Tuesday was a breakout day for the market, as major stock indexes climbed higher to approach record levels on hopes that the U.S. and China will be able to resolve their trade differences at the coming G-20 meeting. With signs that the global economy is slowing, investors have increasingly believed that a shift in monetary policy will be necessary in order to sustain growth, and they'll get their first hint later this week at whether the Fed will live up to their expectations. Meanwhile, with most stocks sharply higher, a few stood out as particularly big winners. SunPower (SPWR -55.01%), Snap (SNAP -1.17%), and G1 Therapeutics (GTHX -0.28%) were among the top performers. Here's why they did so well.

The clouds part for SunPower

Shares of SunPower soared nearly 23% following favorable comments from analysts at Goldman Sachs. Goldman boosted its rating on the solar power specialist from neutral to buy and increased its price target by more than 80% to $11 per share. SunPower is in a better position than many of its rivals to avoid the negative impact of tariffs, because it has acquired substantial manufacturing capacity within the U.S. and has also gotten exemptions on some of the materials it imports. With California requiring residential solar on new construction beginning in 2020, SunPower can expect another jump in demand that could help produce longer-term growth well into the future.
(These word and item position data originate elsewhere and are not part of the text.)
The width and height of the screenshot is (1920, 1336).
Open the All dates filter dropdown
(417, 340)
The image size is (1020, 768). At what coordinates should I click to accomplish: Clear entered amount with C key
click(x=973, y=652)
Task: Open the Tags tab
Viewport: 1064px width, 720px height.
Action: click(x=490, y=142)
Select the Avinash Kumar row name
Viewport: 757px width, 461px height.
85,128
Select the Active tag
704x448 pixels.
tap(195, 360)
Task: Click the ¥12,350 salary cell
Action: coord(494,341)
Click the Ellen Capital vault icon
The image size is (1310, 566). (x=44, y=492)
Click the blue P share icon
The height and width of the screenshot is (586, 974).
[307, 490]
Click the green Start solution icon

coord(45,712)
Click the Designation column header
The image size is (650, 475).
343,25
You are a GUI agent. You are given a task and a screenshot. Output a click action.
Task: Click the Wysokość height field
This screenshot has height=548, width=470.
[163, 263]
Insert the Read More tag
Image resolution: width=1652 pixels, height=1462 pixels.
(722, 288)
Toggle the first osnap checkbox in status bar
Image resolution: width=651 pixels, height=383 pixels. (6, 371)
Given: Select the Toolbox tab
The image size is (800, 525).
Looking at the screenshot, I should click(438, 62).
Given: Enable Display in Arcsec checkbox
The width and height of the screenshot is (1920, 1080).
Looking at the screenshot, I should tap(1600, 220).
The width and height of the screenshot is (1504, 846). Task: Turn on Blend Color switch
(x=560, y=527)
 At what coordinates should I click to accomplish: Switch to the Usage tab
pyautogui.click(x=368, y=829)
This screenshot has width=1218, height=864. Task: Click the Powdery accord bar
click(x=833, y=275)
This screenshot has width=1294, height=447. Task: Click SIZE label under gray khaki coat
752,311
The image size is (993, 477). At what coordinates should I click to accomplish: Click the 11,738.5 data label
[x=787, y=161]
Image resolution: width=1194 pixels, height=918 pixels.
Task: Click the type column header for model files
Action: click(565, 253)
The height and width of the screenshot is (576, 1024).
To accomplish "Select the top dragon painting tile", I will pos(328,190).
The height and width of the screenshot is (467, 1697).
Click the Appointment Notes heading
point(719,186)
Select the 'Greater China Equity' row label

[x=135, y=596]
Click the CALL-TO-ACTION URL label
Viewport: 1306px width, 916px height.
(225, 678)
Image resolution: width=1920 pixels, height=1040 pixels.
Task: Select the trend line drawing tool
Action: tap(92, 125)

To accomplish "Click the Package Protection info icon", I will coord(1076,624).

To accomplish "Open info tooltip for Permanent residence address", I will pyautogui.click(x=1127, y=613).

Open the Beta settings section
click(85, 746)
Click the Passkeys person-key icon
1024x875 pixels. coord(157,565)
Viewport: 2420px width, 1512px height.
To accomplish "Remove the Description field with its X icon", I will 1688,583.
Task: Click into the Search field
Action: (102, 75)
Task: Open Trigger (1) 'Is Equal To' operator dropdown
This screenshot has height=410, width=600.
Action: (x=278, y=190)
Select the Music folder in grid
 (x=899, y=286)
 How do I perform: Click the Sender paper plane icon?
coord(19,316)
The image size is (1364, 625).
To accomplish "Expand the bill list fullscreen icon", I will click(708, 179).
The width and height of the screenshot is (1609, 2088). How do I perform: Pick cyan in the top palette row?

Rows of solar panels on a roof, with view of skyline behind.

Image source: SunPower.

Snap gets some love

Snap saw its stock climb almost 10% as the social media company kept gathering praise from Wall Street analysts. The latest moves came from BTIG, which increased its price target by 33% to $20 per share. BTIG sees the company's flagship Snapchat platform as recovering more quickly than most investors are giving it credit for, and a combination of better premium content, stronger advertising, and features that keeping users engaged could sustain growth for the foreseeable future. Unfortunately for long-term investors, even a move toward $20 per share would still leave the stock with losses since its 2017 IPO, but Snap's gains since late last year are impressive.

G1 scores a win

Finally, shares of G1 Therapeutics jumped 24%. The clinical-stage oncology specialist said that a phase 2 trial of its trilaciclib treatment for metastatic triple-negative breast cancer produced encouraging data. The trial's results on overall survival showed that women suffering from the disease lived significantly longer when using trilaciclib compared to just getting traditional chemotherapy. CEO Mark Velleca noted that "triple-negative breast cancer is the most aggressive type of breast cancer, and women diagnosed with metastatic TNBC need new treatment options." G1 hopes to provide that option as trials progress, and investors hope that the company will keep getting favorable results in those trials.